Die Ergebnisse von klinischen Studien beeinflussen die Behandlungsmethoden, mit denen Betroffene in der Gegenwart und der Zukunft behandelt werden. Daher ist es wichtig, zuverlässige Ergebnisse zu erhalten. Um zuverlässige Ergebnisse zu erhalten, müssen Studien sorgfältig geplant werden. Dazu gehört, dass die Teilnehmer vor Beginn in verschiedene Gruppen eingeteilt werden und genau definiert wird, wie die Gruppen behandelt werden. Auf diese Weise können Behandlungsmethoden unter gleichen Bedingungen miteinander verglichen werden. So kann im Anschluss der Studie eine Aussage darüber gefällt werden, welche der eingesetzten Behandlungsmethoden für die untersuchte Fragestellung am besten geeignet ist. Unabhängig davon, welcher Gruppe die Teilnehmer angehören, werden Sie intensiv durch das Studienpersonal betreut.

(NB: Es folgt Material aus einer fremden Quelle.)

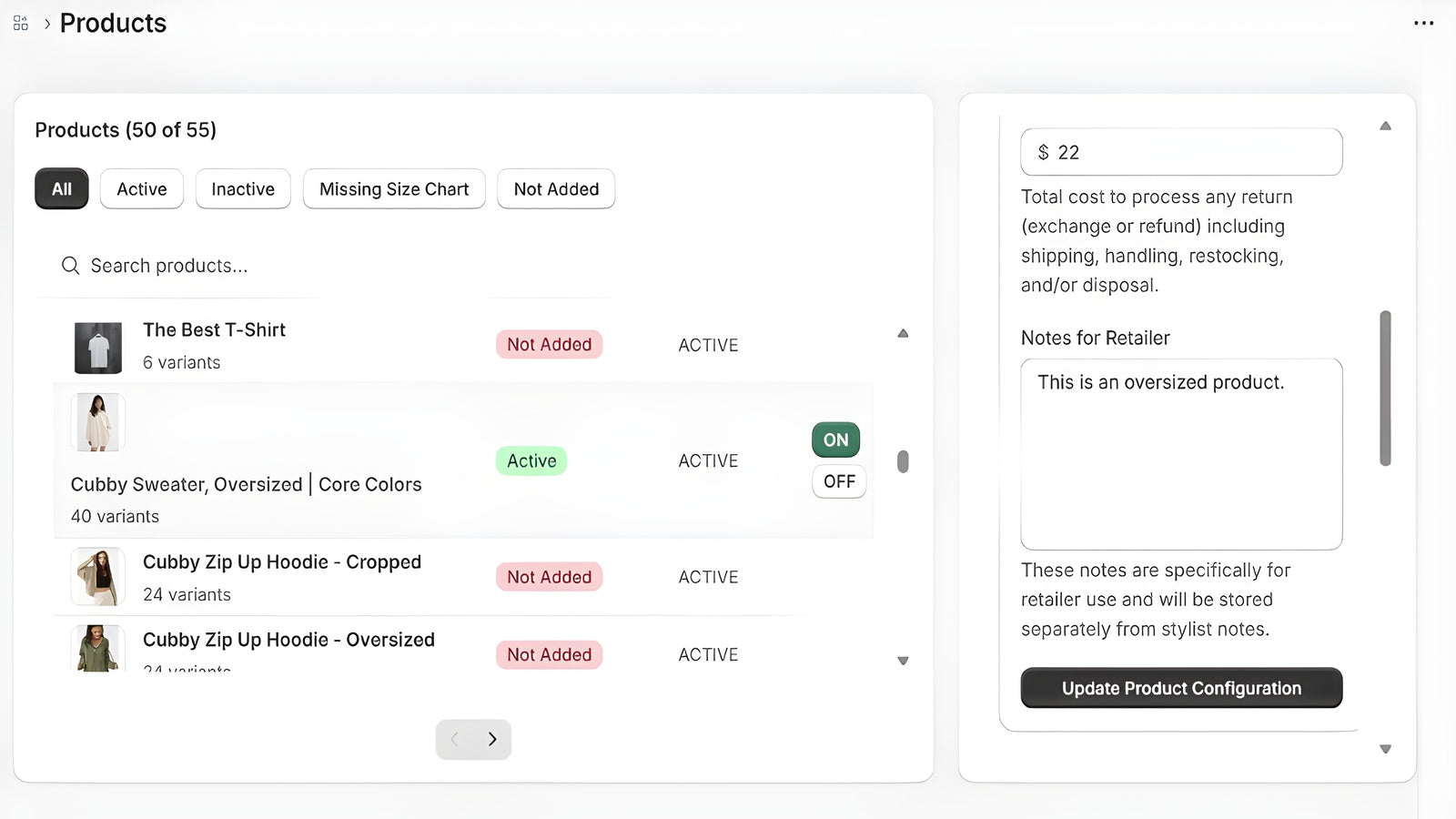Open the three-dot more options menu
This screenshot has height=819, width=1456.
click(1423, 24)
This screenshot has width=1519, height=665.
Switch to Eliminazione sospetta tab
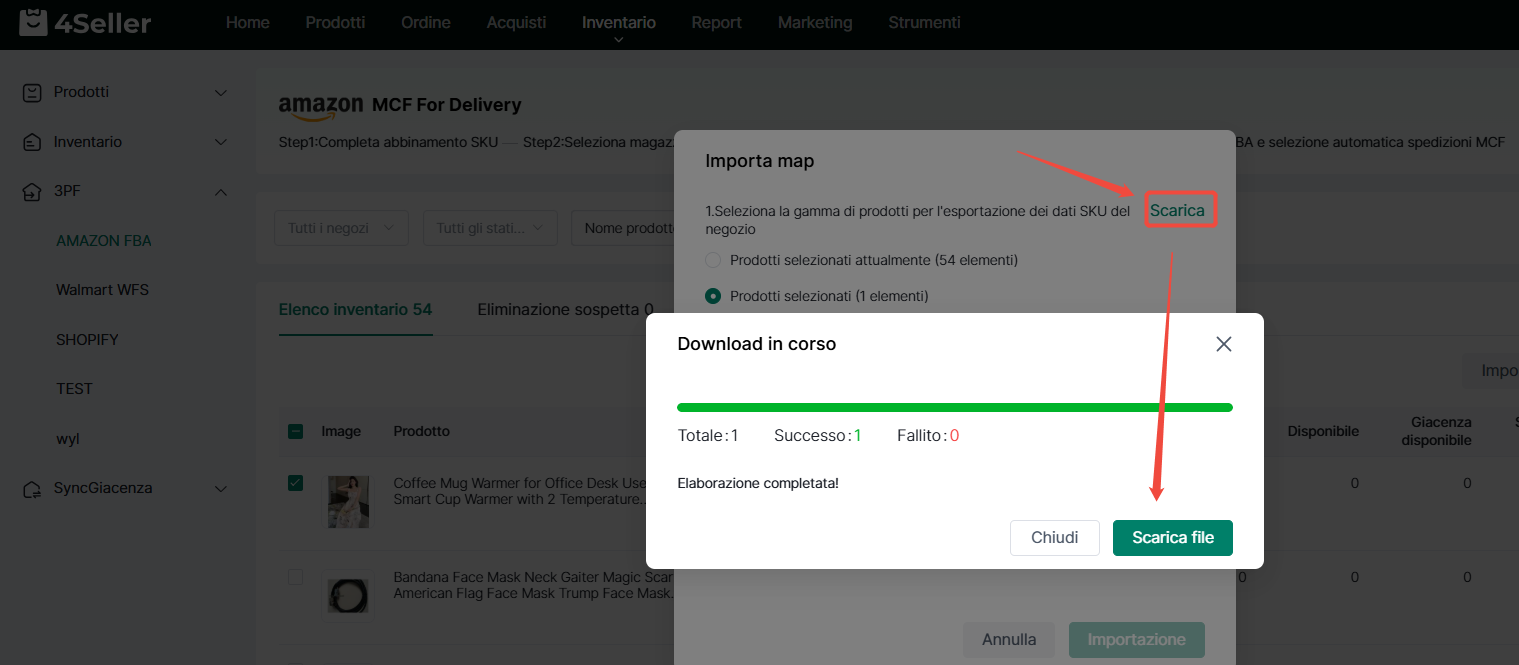(x=565, y=309)
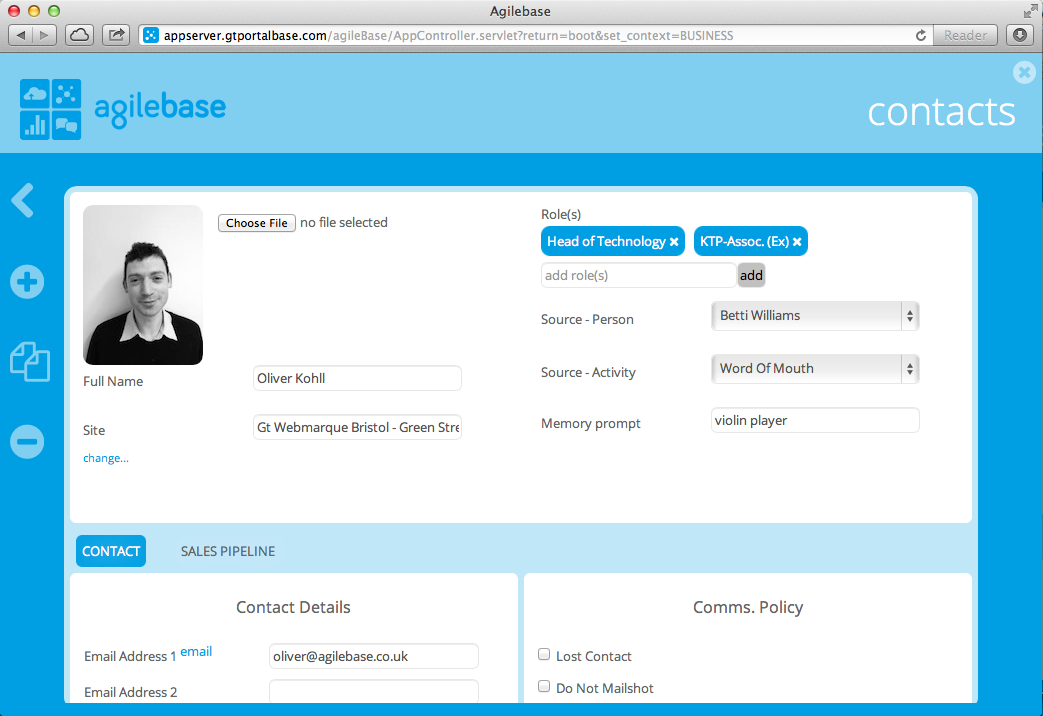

Damit man sich auf Studienergebnisse verlassen kann, müssen Studien möglichst vor äußeren Einflussfaktoren geschützt werden, die zu einer Verfälschung der Ergebnisse führen könnten. Zu den Einflussfaktoren gehören zum Beispiel das Alter oder der Schweregrad einer Erkrankung. Eine wichtige Methode, um die Auswirkung solcher Einflussfaktoren zu minimieren, ist die Randomisierung. Darunter versteht man, dass die Zuteilung zu den verschiedenen Teilnehmergruppen zufällig erfolgt. Das heißt, dass weder die Teilnehmer noch der Arzt einen Einfluss darauf haben, welcher Gruppe ein Teilnehmer zugeordnet wird. Durch die zufällige Zuteilung wird dafür gesorgt, dass sich die Einflussfaktoren gleichermaßen auf die Gruppen auswirken. So wird zum Beispiel verhindert, dass einer Gruppe nur die weniger stark betroffenen zugeteilt werden. In diesem Fall wäre es nicht möglich, die beiden Gruppen zuverlässig miteinander zu vergleichen.